#### What needs to be done
Leaving out all pictures, restate word for word the lines from the one with "2023 Medicare Part D (199, 2498)" through the last line of the entries.

#### Provided information

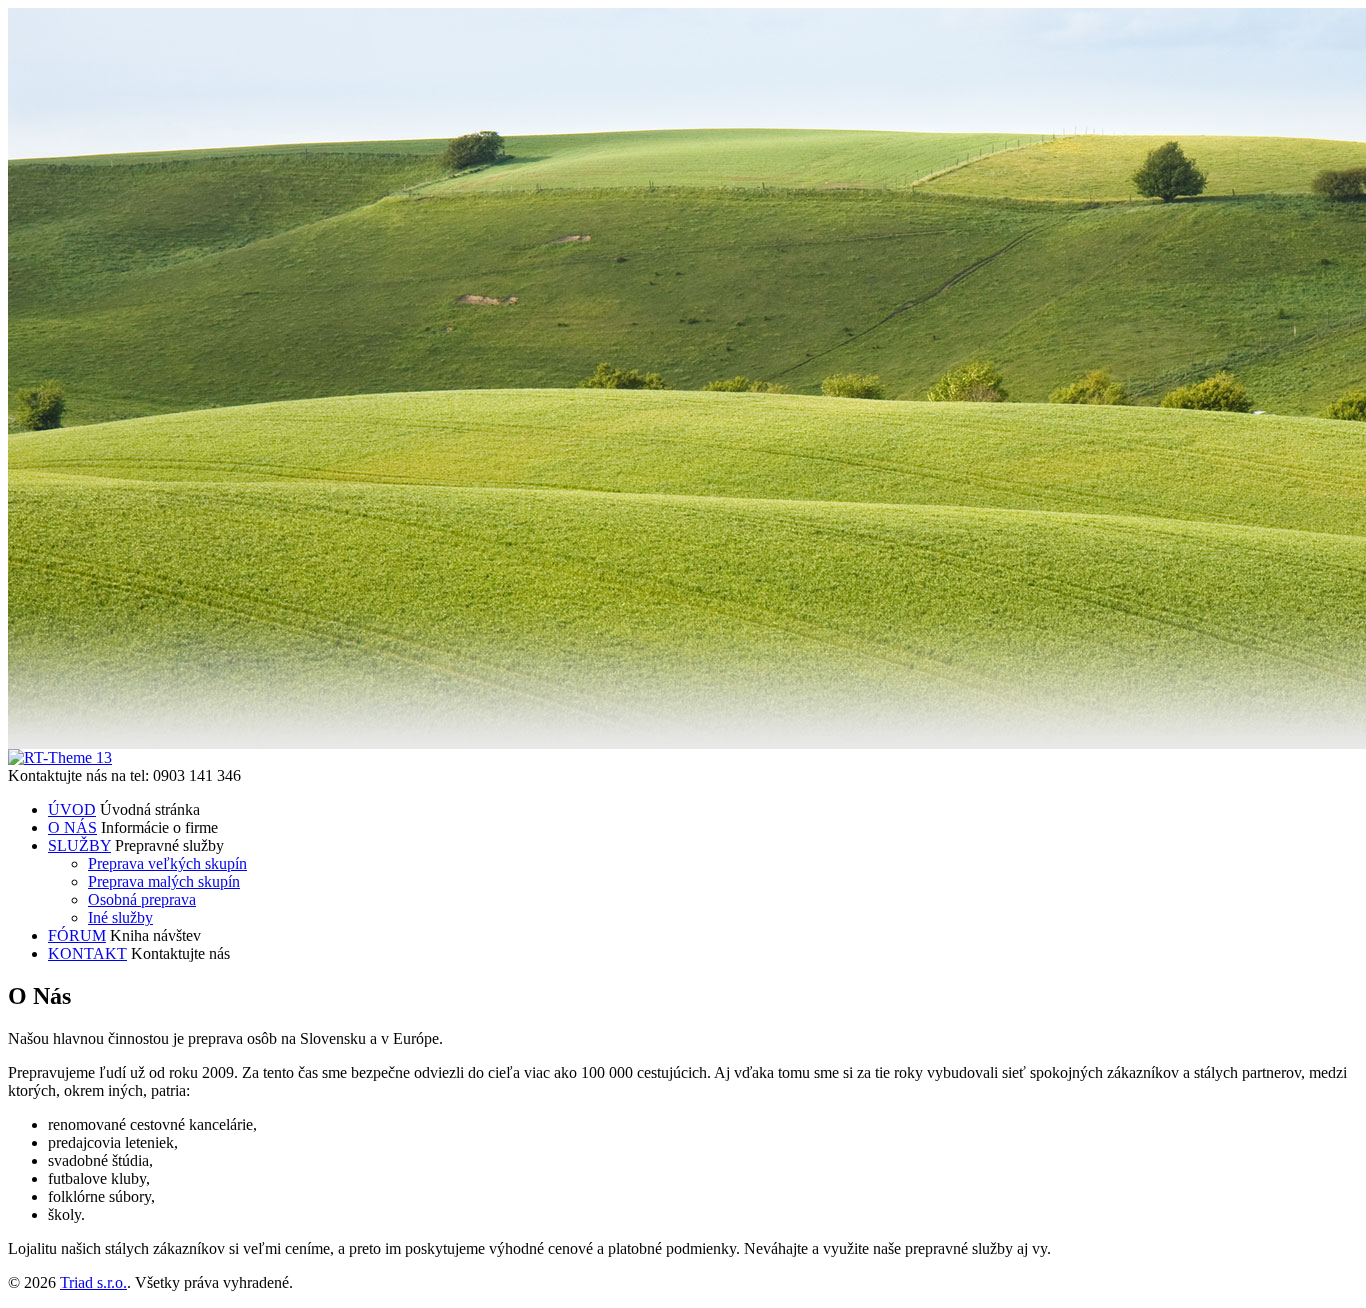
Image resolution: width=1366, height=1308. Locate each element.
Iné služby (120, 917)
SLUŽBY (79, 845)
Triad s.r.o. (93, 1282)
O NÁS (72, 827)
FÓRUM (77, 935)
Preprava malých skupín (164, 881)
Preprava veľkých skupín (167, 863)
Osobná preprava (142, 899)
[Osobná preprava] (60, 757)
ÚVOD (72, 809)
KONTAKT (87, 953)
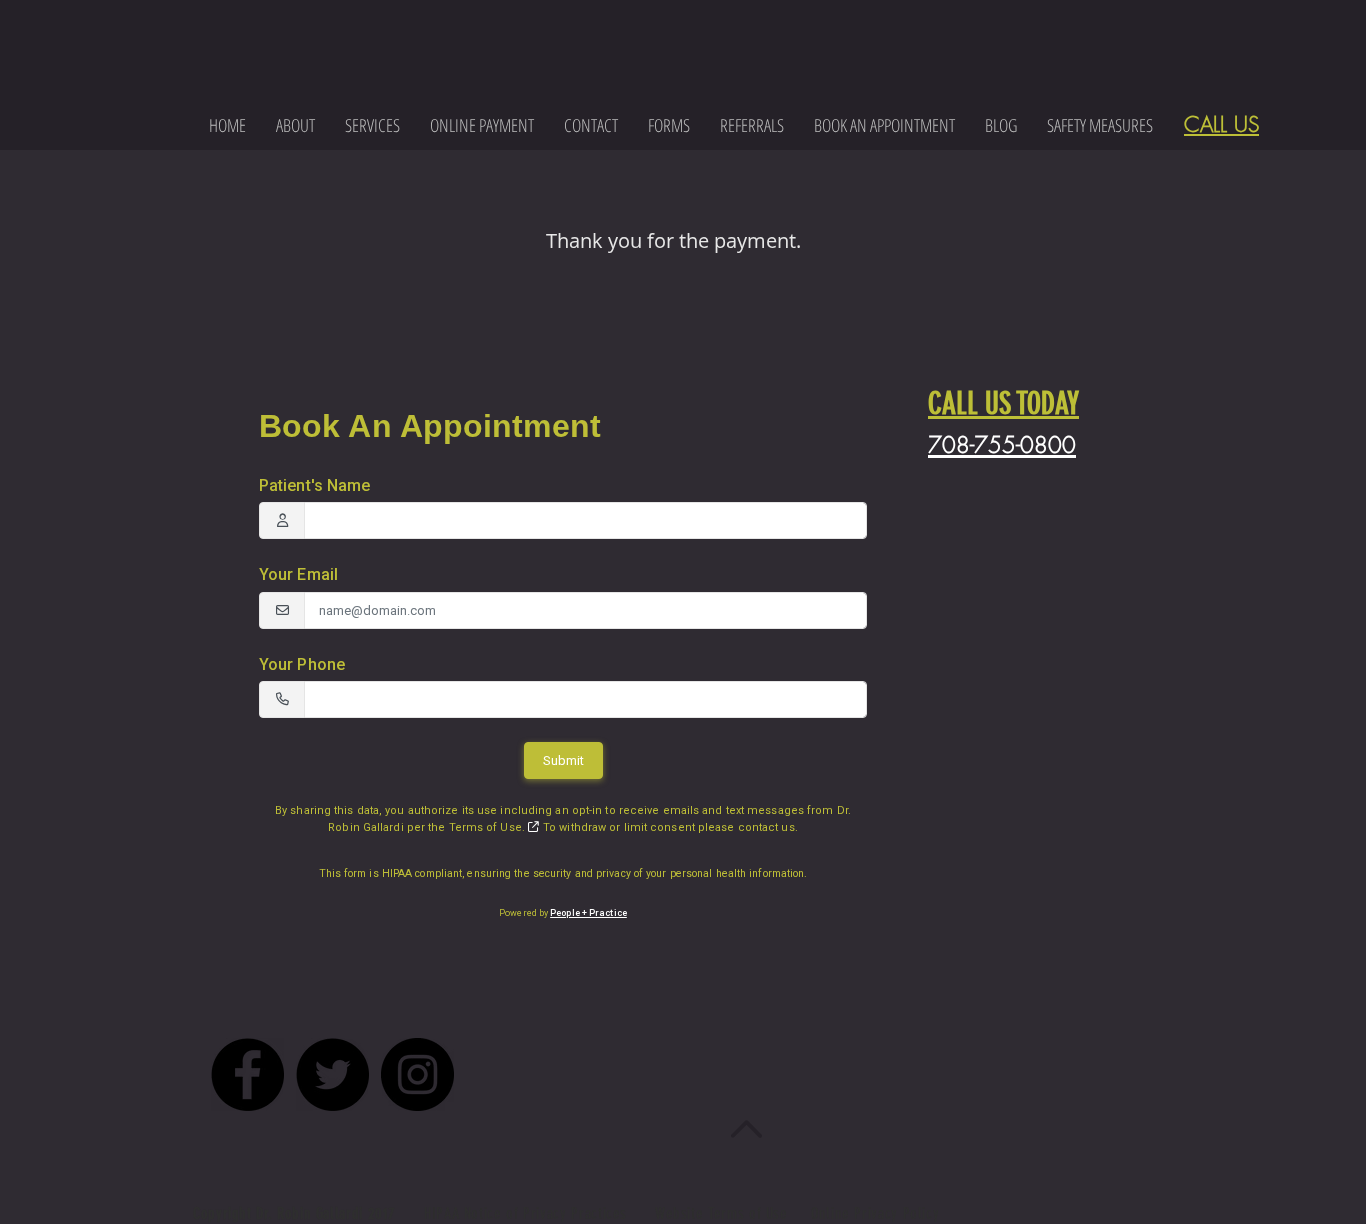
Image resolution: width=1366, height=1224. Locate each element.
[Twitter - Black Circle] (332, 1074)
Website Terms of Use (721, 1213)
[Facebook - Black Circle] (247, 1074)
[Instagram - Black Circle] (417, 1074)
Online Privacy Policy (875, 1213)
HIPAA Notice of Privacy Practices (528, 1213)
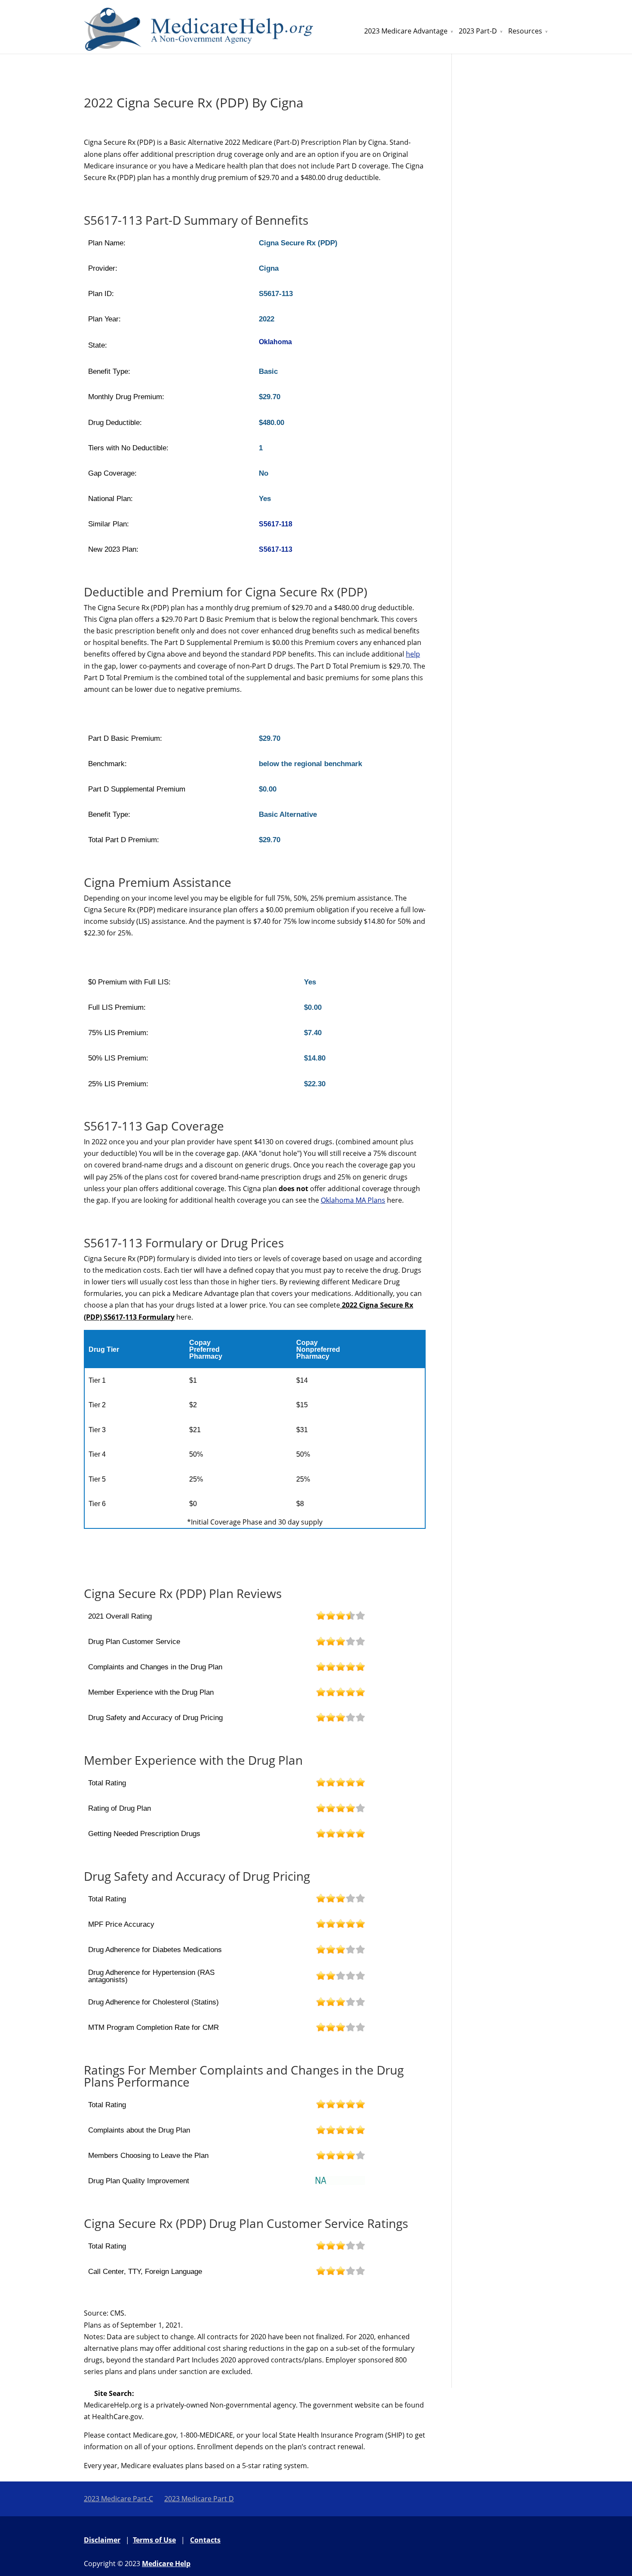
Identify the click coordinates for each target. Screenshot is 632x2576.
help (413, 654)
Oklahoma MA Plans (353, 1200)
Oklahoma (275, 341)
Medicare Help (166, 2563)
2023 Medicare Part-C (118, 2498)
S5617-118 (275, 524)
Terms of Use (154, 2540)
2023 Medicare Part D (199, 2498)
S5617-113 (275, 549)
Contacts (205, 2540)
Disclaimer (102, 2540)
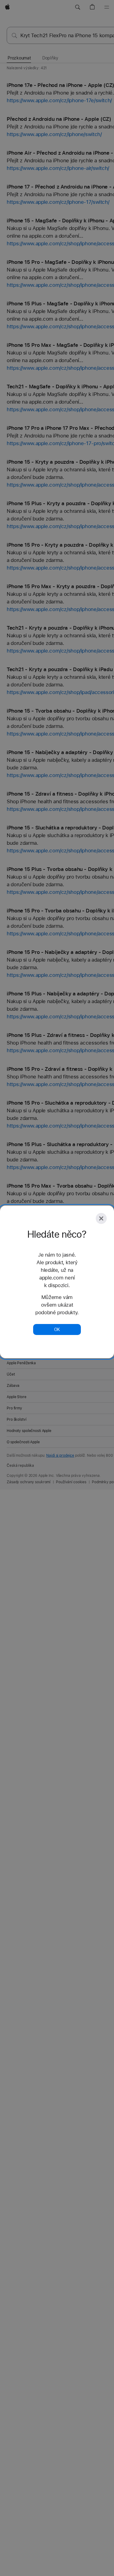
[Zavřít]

#### Task result
2023 Medicare Part D (199, 2498)
S5617-113 (275, 549)
Contacts (205, 2540)
Disclaimer (102, 2540)
[Zavřít]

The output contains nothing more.